Following the 30th anniversary of the original game, a number of cross-media promotions were made for the series such as online content related to the manga series Spy × Family in 2024 and new content related to the Banshee's Last Cry being made available for Capcom's Street Fighter 6 (2023) in October 2025. On hearing about the collaboration with Capcom's game, Abiko said he did not really understand it and presumed it would be made for Street Fighters audience for a quick laugh but ultimately found it well made after seeing it.

===Influence===
In the book History of the Japanese Video Game Industry (2023), Yuhsuke Koyama wrote that both Otogirisō and Banshee's Last Cry were the two video games from the 1990s had a direct influence on contemporary novel-styled games. This included their format of placing text over illustrated backgrounds rather than confining it to a box dedicated for dialogue. Academic Ko On Chan said that this style used in both games allowed for more text on screen which intensified the experience of reading through sound effects and illustrations. This style subsequently became the genesis for similar games, such as Leaf's Shizuku (1996) and Kizuato (1996).

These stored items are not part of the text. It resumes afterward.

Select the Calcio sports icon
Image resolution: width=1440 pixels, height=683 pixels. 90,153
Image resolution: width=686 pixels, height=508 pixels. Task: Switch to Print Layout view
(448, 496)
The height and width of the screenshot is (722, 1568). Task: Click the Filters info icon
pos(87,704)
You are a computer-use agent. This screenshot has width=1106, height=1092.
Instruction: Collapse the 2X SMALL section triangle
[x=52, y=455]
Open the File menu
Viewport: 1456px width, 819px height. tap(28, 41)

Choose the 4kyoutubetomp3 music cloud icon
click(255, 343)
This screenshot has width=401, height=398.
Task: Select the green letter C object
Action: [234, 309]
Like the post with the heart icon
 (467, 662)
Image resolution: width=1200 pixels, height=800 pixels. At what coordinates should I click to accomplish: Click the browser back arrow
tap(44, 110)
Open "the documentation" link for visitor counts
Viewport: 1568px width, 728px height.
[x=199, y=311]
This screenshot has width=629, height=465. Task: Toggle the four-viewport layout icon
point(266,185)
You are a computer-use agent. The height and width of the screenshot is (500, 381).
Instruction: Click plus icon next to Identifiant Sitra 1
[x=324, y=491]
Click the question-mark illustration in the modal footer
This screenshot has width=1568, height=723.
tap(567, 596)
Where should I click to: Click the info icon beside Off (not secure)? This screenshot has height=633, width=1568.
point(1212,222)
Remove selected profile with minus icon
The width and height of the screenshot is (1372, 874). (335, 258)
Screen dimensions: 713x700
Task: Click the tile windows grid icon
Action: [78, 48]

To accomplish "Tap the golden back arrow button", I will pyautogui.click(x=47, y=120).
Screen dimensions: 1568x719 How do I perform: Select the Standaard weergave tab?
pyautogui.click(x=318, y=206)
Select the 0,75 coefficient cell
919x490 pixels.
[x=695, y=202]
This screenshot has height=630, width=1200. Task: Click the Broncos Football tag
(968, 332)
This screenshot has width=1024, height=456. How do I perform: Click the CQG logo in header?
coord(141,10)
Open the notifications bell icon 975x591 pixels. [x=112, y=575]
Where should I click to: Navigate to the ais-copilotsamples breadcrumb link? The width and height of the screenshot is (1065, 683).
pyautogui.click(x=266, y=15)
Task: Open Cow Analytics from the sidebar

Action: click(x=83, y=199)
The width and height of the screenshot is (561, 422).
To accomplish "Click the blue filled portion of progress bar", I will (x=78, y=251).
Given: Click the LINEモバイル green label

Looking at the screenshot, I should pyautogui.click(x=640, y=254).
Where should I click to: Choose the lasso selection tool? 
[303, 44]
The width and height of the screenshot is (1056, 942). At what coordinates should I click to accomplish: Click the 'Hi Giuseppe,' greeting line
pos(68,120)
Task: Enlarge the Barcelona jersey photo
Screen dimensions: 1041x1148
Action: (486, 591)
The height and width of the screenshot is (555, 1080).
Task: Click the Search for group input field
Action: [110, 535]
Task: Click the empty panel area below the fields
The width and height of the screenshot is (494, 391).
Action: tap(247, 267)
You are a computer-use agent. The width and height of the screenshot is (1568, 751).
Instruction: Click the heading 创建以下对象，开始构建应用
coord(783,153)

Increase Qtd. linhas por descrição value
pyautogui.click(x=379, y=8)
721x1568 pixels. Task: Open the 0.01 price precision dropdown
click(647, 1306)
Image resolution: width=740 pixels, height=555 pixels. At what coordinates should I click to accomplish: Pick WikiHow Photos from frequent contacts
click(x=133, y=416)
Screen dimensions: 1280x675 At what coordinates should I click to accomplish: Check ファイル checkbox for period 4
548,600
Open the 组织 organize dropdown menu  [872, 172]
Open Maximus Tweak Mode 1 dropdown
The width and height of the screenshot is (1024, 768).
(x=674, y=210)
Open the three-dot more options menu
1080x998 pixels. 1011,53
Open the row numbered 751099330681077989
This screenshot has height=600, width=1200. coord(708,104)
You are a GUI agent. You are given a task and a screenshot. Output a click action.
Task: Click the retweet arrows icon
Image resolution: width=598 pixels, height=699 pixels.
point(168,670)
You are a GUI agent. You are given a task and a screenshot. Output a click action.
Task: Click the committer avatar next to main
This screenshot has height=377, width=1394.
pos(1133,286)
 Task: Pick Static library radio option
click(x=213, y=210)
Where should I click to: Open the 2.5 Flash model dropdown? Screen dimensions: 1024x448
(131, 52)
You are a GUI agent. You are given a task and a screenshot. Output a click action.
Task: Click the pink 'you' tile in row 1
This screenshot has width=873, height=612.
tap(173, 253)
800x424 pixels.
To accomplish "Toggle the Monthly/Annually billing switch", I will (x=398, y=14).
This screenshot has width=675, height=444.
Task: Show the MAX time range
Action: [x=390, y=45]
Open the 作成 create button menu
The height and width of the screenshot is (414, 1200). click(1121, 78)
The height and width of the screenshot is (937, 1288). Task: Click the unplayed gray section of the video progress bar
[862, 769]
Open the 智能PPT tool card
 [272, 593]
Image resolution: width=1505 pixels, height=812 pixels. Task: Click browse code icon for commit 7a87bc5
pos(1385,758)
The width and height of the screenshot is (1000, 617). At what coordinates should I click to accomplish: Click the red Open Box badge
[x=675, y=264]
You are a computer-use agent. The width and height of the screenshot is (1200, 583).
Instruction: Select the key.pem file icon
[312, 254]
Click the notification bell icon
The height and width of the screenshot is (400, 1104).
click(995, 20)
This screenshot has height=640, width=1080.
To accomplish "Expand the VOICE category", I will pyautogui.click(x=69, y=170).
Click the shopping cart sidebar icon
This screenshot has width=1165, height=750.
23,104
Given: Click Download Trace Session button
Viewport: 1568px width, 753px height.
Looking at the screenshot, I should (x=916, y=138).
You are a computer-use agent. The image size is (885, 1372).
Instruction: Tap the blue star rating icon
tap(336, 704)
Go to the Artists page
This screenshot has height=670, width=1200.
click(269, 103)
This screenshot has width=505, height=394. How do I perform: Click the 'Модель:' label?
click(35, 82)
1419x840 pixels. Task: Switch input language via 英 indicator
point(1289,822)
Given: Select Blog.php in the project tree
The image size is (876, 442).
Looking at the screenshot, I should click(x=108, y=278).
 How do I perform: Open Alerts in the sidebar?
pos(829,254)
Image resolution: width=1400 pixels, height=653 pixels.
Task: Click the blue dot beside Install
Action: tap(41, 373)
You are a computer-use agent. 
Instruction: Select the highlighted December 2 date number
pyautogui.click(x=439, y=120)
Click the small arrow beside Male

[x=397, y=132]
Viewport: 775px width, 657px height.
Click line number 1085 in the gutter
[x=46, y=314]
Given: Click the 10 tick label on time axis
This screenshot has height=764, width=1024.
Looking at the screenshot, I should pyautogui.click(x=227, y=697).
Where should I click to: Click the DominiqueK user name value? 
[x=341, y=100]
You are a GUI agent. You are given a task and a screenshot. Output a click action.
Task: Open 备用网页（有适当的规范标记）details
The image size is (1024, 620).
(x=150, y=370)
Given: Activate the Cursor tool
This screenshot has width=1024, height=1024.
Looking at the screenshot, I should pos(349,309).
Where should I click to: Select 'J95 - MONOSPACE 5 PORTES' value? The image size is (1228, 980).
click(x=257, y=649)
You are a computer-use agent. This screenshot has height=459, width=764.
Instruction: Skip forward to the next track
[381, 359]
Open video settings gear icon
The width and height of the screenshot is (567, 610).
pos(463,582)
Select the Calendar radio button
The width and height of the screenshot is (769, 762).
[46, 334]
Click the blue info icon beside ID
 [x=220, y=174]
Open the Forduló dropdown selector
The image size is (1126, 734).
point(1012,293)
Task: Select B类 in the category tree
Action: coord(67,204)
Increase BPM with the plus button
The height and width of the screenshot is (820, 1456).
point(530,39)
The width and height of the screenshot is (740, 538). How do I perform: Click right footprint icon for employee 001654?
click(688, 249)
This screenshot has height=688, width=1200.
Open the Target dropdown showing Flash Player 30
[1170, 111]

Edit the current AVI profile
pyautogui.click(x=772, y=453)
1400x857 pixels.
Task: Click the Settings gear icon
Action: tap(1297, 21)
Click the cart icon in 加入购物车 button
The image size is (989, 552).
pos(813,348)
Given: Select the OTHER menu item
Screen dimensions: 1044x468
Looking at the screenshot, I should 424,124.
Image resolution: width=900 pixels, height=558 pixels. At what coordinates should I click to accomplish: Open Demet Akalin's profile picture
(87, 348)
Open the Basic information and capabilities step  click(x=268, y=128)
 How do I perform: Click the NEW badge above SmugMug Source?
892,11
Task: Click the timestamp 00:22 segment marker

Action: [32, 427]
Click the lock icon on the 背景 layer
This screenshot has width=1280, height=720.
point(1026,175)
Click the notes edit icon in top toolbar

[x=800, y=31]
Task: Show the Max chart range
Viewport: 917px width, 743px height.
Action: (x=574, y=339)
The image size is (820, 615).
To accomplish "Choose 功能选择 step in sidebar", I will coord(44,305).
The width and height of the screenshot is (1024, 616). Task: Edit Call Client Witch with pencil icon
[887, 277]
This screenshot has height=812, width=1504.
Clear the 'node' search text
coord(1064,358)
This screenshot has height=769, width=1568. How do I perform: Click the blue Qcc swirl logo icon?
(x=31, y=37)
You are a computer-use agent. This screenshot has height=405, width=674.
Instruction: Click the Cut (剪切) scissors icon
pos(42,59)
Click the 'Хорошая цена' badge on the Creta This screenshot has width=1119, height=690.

Banshee's Last Cry also introduced the flow-chart styled narrative structure, which became a trend in Japanese adventure games from the late 1990s to the early 2000s where the player tries to interpret what fully happened in story from the various paths the story can take. One example of an early game that borrows this structure and the looping narrative format was Yu-no (1996) which involved a player repeatedly experiencing bad endings while searching for the real culprit.

Other developers have cited Banshee's Last Cry as an influence in their own games, including Jiro Ishii who would later work on games like 428: Shibuya Scramble (2008) and Time Travelers (2012). He said that around the mid-1990s after playing both Otogirisō and Banshee's Last Cry, he began focusing on his career in video games. Kotaro Uchikoshi said that his first serious experience with adventure games was with sound novels, specifically with Banshee's Last Cry, which became one of his favorite adventure games. He added that in his games, he often places his characters in a state of discomfort such as being trapped in a place with no escape, which is also done in the setting of Banshee's Last Cry. Ryukishi07, author of Higurashi When They Cry (2002) said while there were many novel games featuring cute girls, for his first series he was influenced by films like The Blair Witch Project (1999) as well as the murder mystery themes of both Otogirisō and Banshee's Last Cry.

In 2017, Famitsu magazine in Japan asked its readers to vote for their favorite adventure game. Kamaitachi no Yoru placed in sixth place in the poll. Asano reflected on the original game in 2024 saying he considered it his breakthrough work and while he had worked as a staff member on various Dragon Quest games, he said he always mentions Banshee's Last Cry when asked about what kind of games he makes. Abiko looked back on the series in 2025, and said that unlike other series, Banshee's Last Cry felt like an older game being continuously re-released on new platforms and never felt it truly evolved.